Taking inspiration from the ancient practise of weaving gold and silver threads into fabrics made for nobility, Gunjan Aggarwal and Bejoy Suri incepted the luxury men’s fashion accessory brand, Goulian Finch, known for its line of intricately crafted pocket squares. The duo always envisioned a harmonious platform where art effortlessly meets artists, the latest trends mix with the ancient patterns, and tradition and modernity go hand-in-hand. Their intention to assert a place for Indian textile in luxury fashion took them to the mystical city of Benaras, known for its handloom weaving art form, Benarasi. In an exclusive interview, Gunjan and Bejoy share their passion for the craft, their vision, future plans, and more. Edited excerpts...
Asserting a place for Indian textile in luxury fashion is a cause, but adopting the same ethos in men’s accessories segment is a niche concept. Please tell us about the inception of the brand, Goulian Finch?
Gunjan: We started the project way back in 2012. We wanted to find an exquisite pocket square that was not the usual printed satin twill. The best brands also used printing on the pocket squares. While most Indian designers were using leftover materials as pocket squares, we wanted it to have an identity and personality in itself – not a ‘leftover’ or an ‘afterthought’. The big idea was to create something woven by hand, thread-by-thread. The journey took us to the magical lanes and by-lanes of the legendary city of Benaras.
Bejoy: The dream was to revive and re-imagine the lost art of hand weaving. The weavers told us that the maharajas used to wear hand woven rumaals, made with silk. Their forefathers used to create those masterpieces. We found it fascinating. The pieces of the jigsaw were falling in place, so was the roadmap of a mission. Pocket squares that were entirely hand-made and captured the grandeur of a golden era were the first step in that grand journey.
What made you choose the traditional Benarasi handloom weaving art form for the pocket squares? Can we expect to see other textile weaves in the future?
Gunjan: We looked at quite a few weaving techniques and came across the Benarasi technique, where the weavers could do the pocket squares without the threads coming out. That left us amazed, as mastering the art of weaving is not a simple task. It took the designer and team of weavers almost three years of hardship to hand-weave a 16x16 inch piece, with small motifs on a traditional loom that is meant to weave a saree. We are keen on exploring more weave styles, but the research will take its time.
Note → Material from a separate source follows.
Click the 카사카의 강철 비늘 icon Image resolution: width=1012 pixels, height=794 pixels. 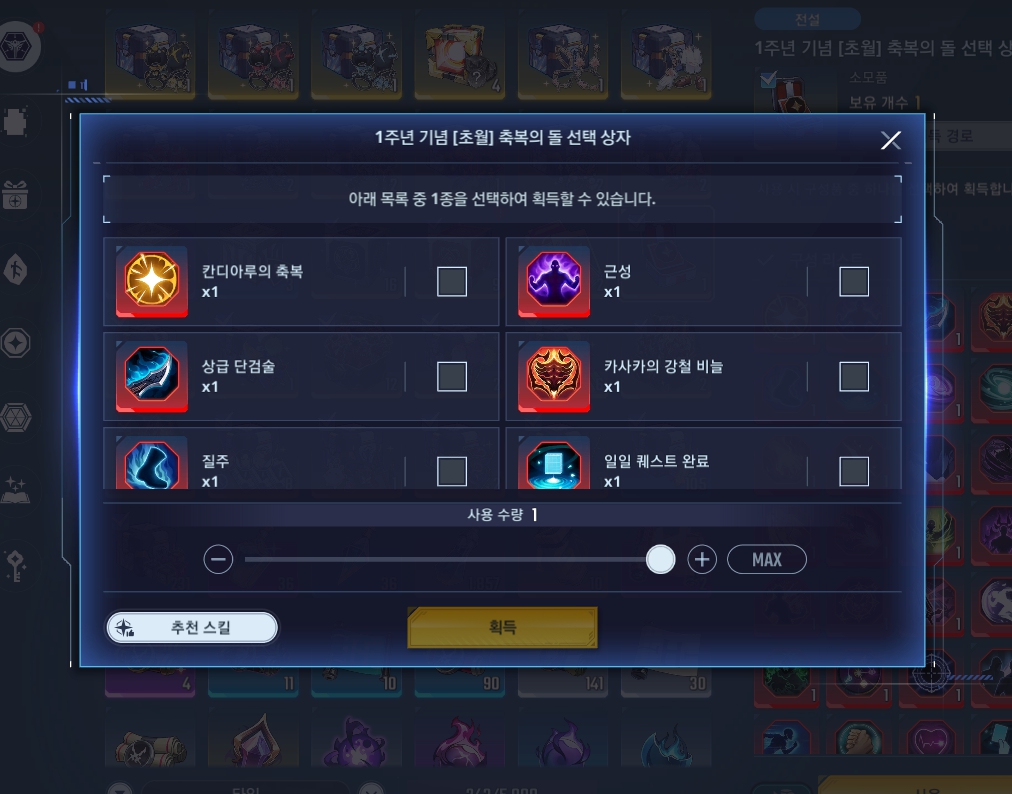(554, 376)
Exquisite heritage craft involving the rich and luxurious gold and zari threads create the ultimate design symphony in your pocket squares. We are intrigued to learn more about your creative mood board.
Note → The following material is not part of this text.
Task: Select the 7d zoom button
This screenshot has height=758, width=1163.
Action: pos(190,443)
Gunjan: I have dreamy childhood memories of zari. My mother had a few master-pieces weaved from Benaras in gold zari. For the longest time, I wondered if I could get something like that for the love of my life. Thus began a life-altering quest, in search of the ‘Golden Fleece’ so to speak–the perfect gold zari. Luckily, I ended up laying my hands on it, although the journey of creative evolution remains a work-in-progress.
What fabrics and surface textures have you used over the years, to create the masterpieces you are known for?
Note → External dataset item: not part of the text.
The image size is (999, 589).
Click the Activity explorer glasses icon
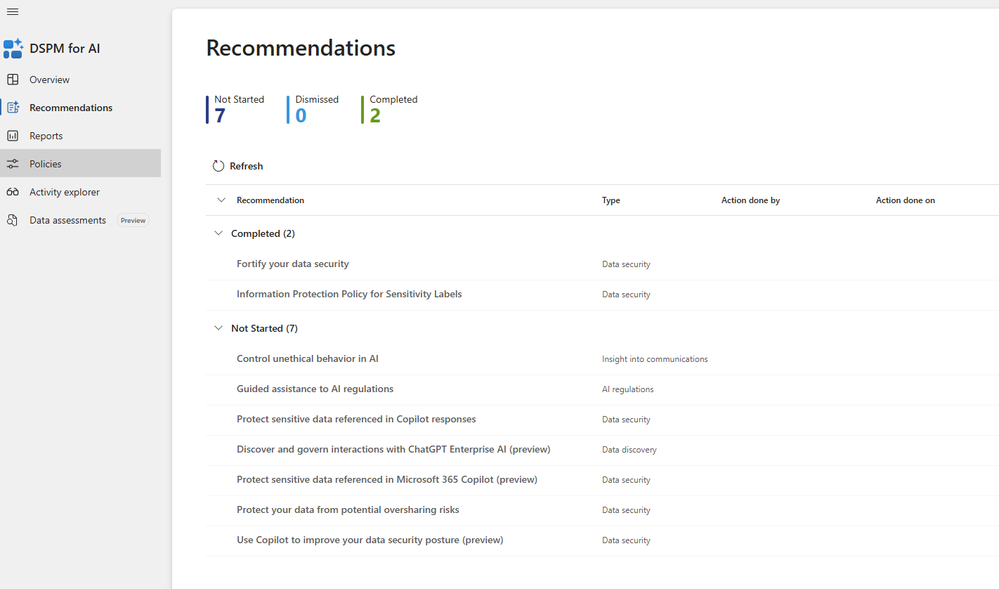pyautogui.click(x=13, y=192)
Gunjan: We tried quite a few styles of hand painting, kantha, etc., but nothing came close to the feel of Benarasi craft, carred out on high-quality mulberry silk cloth.
Uplifting the weavers and local artisans is the true essence of reviving the textile heritage. What inspired you to build a community that is all about celebrating these unsung heroes?
Gunjan: I have nurtured an obsession for Benarasi weaves since I was a child. It’s mesmerising to see the weave come together. Did you know that if the weavers even lift their eyes for a second, the whole weave goes wrong? They are artists whom the world is forgetting, and I wanted to bring them back into the light, and hopefully give them some hope. They were initially reluctant, because weaving 16 inches takes them a lot more time and effort. But then they started mastering it, and today, they do it fluently.
How do you think men’s accessories as a segment has evolved in India over the last decade?
Bejoy: The men’s segment is becoming smarter, aware, and more cosmopolitan with the changing trends. There’s an appreciation for local legacies, stepping away from clichés, and trying bespoke experiences. It’s an exciting time of evolution for the fashion industry.
Finally, the fashion industry is waking up to the calls of ethics. What role does it play in your brand?
Bejoy: We want to be known as a house that respects the aspirations of a new generation. A house that champions lost art forms and wishes to revive their heritage, and one which plays a small, but important role in building a new expression and palate for fashion.
What can we expect next from the house of Goulian Finch?
Gunjan: Plenty of happy surprises in the coming time. Let’s start with something I am extremely passionate about—World’s first Rudraksh cufflink. It should be in stores by late January 2020.